Computer simulations of everyday deformable materials like cloth, hair, and paper have become increasingly sophisticated, with applications to scientific computing, video game and movie special effects, and engineering. Significant effort has been invested in coming up with algorithms to represent these materials efficiently, and simulate them realistically in reasonable time. My research combines computer graphics, computational physics, and discrete differential geometry to create new algorithms that are efficient but still have provable guarantees. I will discuss one area that has particularly interested me: simulating thin shells undergoing large nonlinear deformations, like paper cones or cylinders crumpling when crushed. What is the right geometric representation of such thin objects?
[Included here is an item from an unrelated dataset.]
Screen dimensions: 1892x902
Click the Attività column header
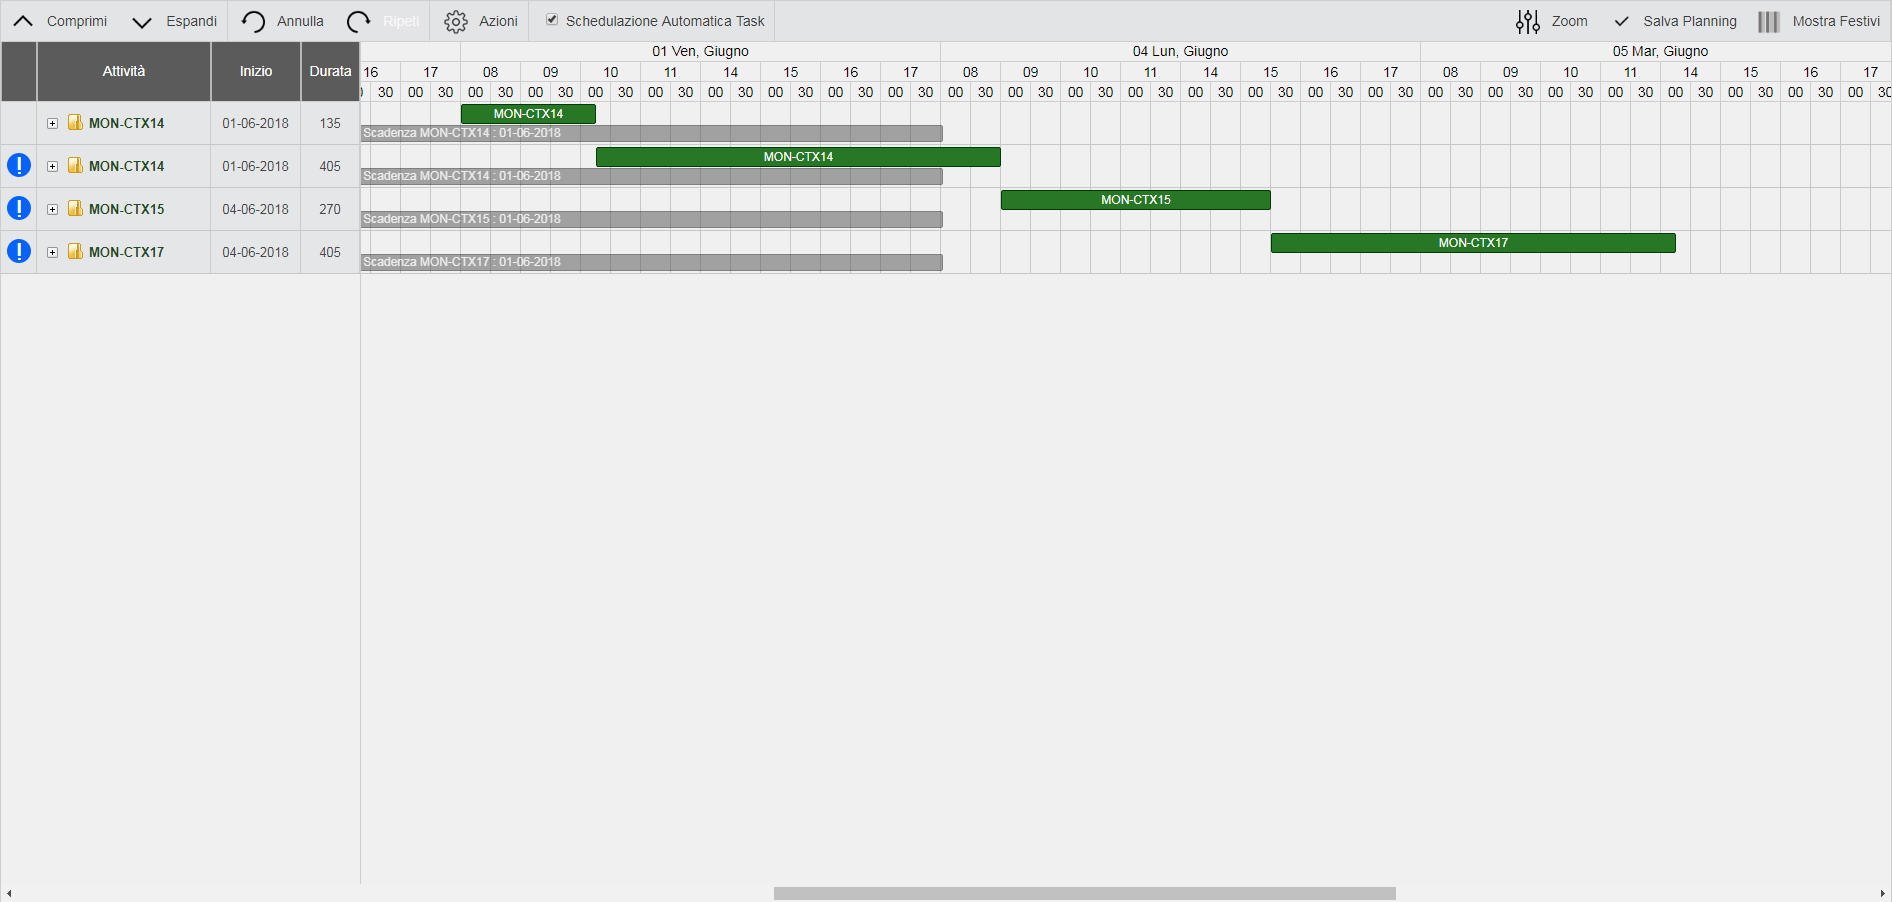(124, 71)
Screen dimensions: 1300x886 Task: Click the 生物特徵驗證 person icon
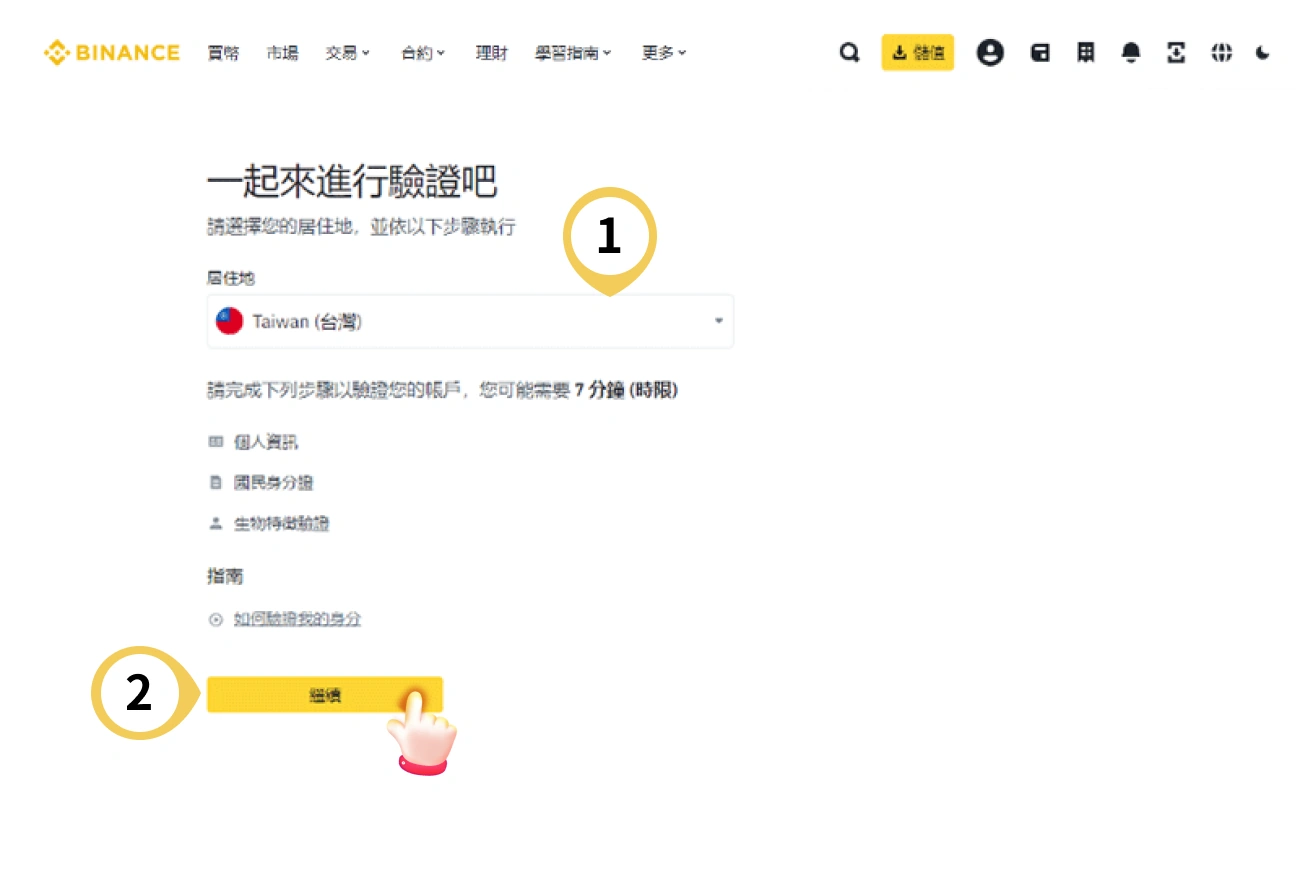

How can the correct physical behavior be recovered without resorting to very finely tessellated, expensive finite element simulations?
Etienne Vouga is an assistant professor in the Computer Science Department
and the Institute for Computational Engineering and Sciences (ICES)
at the University of Texas at Austin.
He was a PhD student at Columbia Computer Graphics Group and a postdoc at Harvard SEAS. He is particularly interested in
o physical simulation
, particularly of thin, elastic materials like cloth, hair, and paper, as they deform and collide;
o geometry processing and design
, using advances in our mathematical understanding of discrete geometry to better manipulate and design using coarse, discrete data;
and applying ideas from these areas to solving problems in computer graphics, computational mechanics, and scientific computing.
Industry applications of his research include special effects simulations in The Hobbit and Tangled, and Artec's Shapify 3D portrait service.